About eight months ago now, Aparna (the Associate Director of CASI Student Programs) asked us to write blogs during our time at our internships. The last blog, she told us, was to be written after our return home from India.
Although it’s been a long while since I’ve said my (temporary) goodbyes to India, I’ve yet to return “home.” Studying abroad in Morocco this semester, at times I’ve felt suspended in a strange limbo–my time in India and Morocco has in some ways bled together. I mentioned to a friend this morning that looking back, these seven months have been characterized by a constant state of not being at home. And while it’s been exhilarating and empowering, it’s also come to be exhausting.
When I was traveling throughout this semester, or struggling with something new and unfamiliar, I’d often ask myself where I felt “most home.” My current home stay in Rabat? Our room on Sarjapur Road, in Bangalore? My old apartment in Philly, or my parents ‘ home in Georgia?
In many ways, I had come to believe that home is a feeling more so than a place. At the beginning of this summer, I told myself I was coming “home-ish” when I was coming to India. I had always felt comfortable there. Yet, ironically, my time in India only showed me how much I don’t know about it, how in many ways, India is in fact not home for me.
The first few weeks I spent working in Bangalore, I realized I knew next to nothing about Indian history. I had rarely read any South Asian authors that were not American. I scrambled to find books and recommendations to educate myself. When I spent time with Indian friends, I would constantly hear “you’re so American!” Despite the fact that I knew Telugu, which gave me some comfort and validation, my Hindi speaking skills were almost non-existent and I knew no Kannada.

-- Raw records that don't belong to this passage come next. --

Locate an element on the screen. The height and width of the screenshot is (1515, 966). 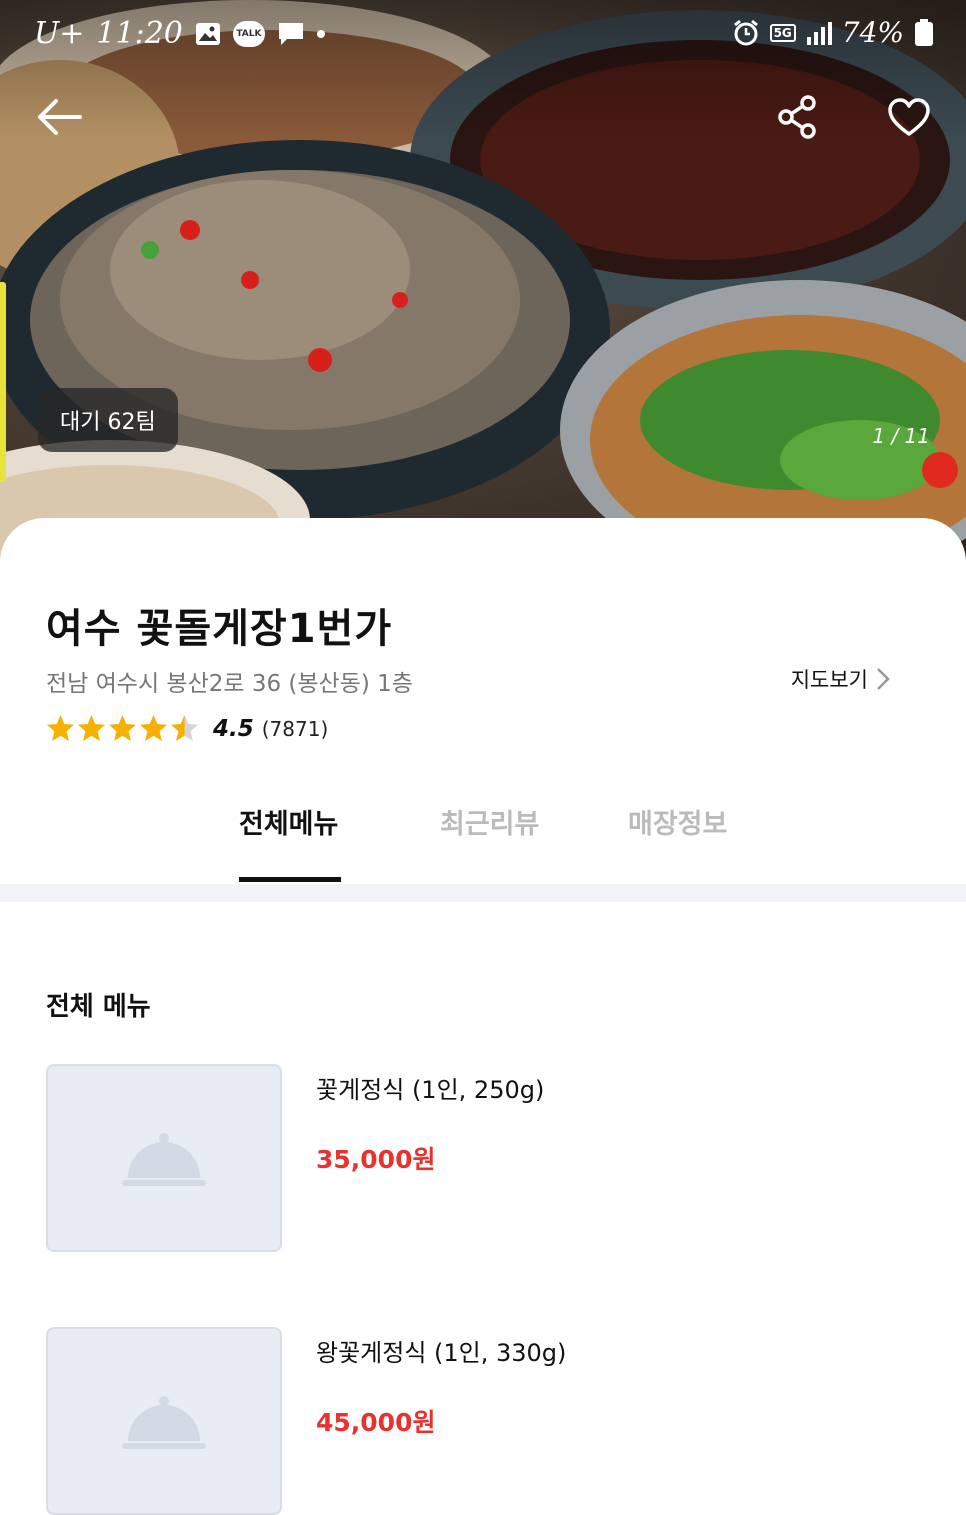
store-name: 여수 꽃돌게장1번가 is located at coordinates (220, 629).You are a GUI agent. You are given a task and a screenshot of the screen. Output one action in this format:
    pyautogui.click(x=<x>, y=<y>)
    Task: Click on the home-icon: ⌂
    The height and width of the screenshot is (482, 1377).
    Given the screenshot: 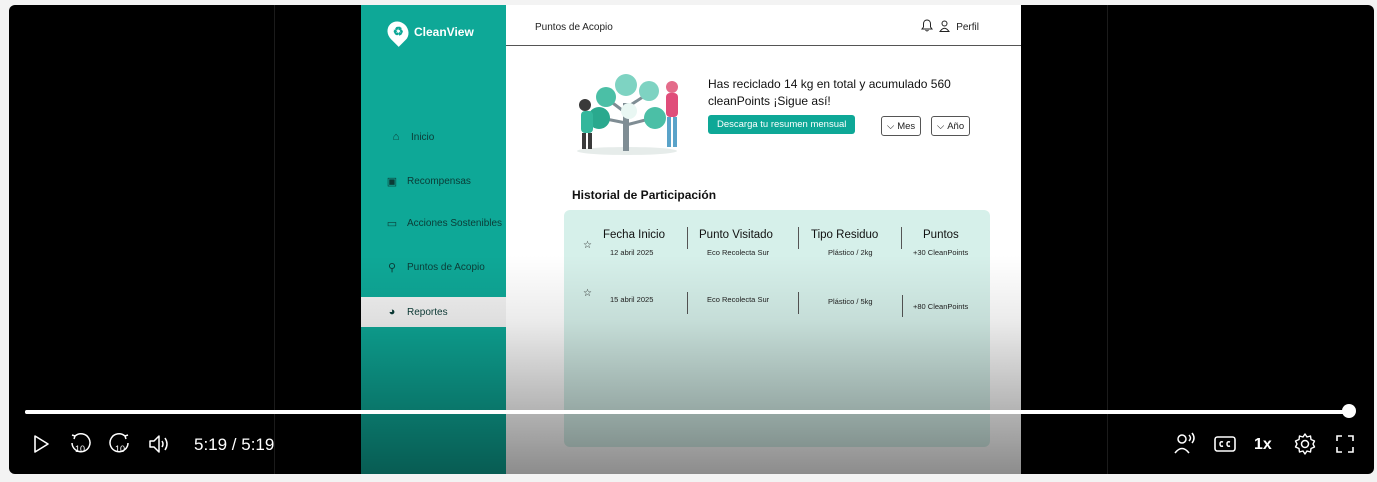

When one of my friends visited me at the end of the summer in my birthplace of Hyderabad, he was amused that I didn’t know much of its history. “Aren’t you from here?” he asked.
So what exactly was my relationship with India, my relationship with “home?” If home wasn’t a place and it wasn’t entirely a feeling, what was it, then? What was it for me, as a child of immigrants and an immigrant myself? As someone that has so often felt pulled in both directions?
When I was younger, as each summer holiday approached, I would excitedly ask my mom, “Amma, are we going to India this summer?” My mom would say yes, and if the answer was a no, then it was presumed that we would visit the summer after. If not, at the most, the winter break or summer after that. (We were privileged enough to be able to afford these frequent trips–a privilege that not all South Asian immigrants possess.)
In the years after the passing of my grandparents, these conversations subsided. There was no longer as much excitement on the part of my parents to visit. After the passing of her own mother, my mom would often tell me she had “nothing to go back to in India.” Although she was born, raised, and spent a portion of her adult life there, my mom’s feeling of home in India was very much characterized by being with her parents and her family.
To a much much lesser degree, that resonated. It wasn’t the fact that I was born in India that made it comfortable—it was the summers spent there in my grandparents’ small town in Telangana. It was the muggy evenings spent on their terrace swing, eating hot pakodas and playing games with my aunts. It was the mornings waking up to roosters and Ammamma’s dosas. The sound of Tatayya’s bellowing voice and Ammamma’s jingling bangles–this was what “home” in India sounded like. Their infinite and gentle love, their endless patience for my antics–this is what it felt like.
With their deaths, much of that disappeared. A lot of my family emigrated from India or dispersed within it, and India was no longer the same. It was no longer home in the same way.
Yet within the shadows of that loss, a new relationship with India emerged. Two years after my Ammamma’s passing marked the first time I visited India on my own. More recent visits and working with CASI this summer have afforded me opportunities to form new relationships, forge new friendships.
When I think of India now, I imagine monsoon days in Bangalore or hours spent in autos in the city’s traffic. I think of chai chats with co-workers on the office terrace, evenings out in Indiranagar, or long nights spent in my friends’ apartment in Koramangala. I think of visiting my mom in Hyderabad and her teaching me how to buy groceries in an Indian supermarket. I imagine sitting in my aunt’s new apartment far away from Telangana, eating her amazing alugudda vepudu and annam nevertheless.
As with anything, my relationship with India has been fluid. Feelings of home there have shifted. Yet, the fact that it is people that make me feel loved and welcomed there remains the same.
In the process of these seven months, that lesson has been more explicitly reinforced. It is communities–of family and new friends in India, and of immigrant and fellow South Asians in America, that make me home. It is people, more so than the place, that generate that feeling of home.
So while I often crave to come home to India, right now I also yearn to go home to America. I go home to my parents, and to my family. I go home to the people that make it home, the people that have carried bits and pieces of India with them that they’ve passed onto me. And despite the fact that I am returning to a country that has told me, after this November 8th, that it explicitly does not want me, I go home still.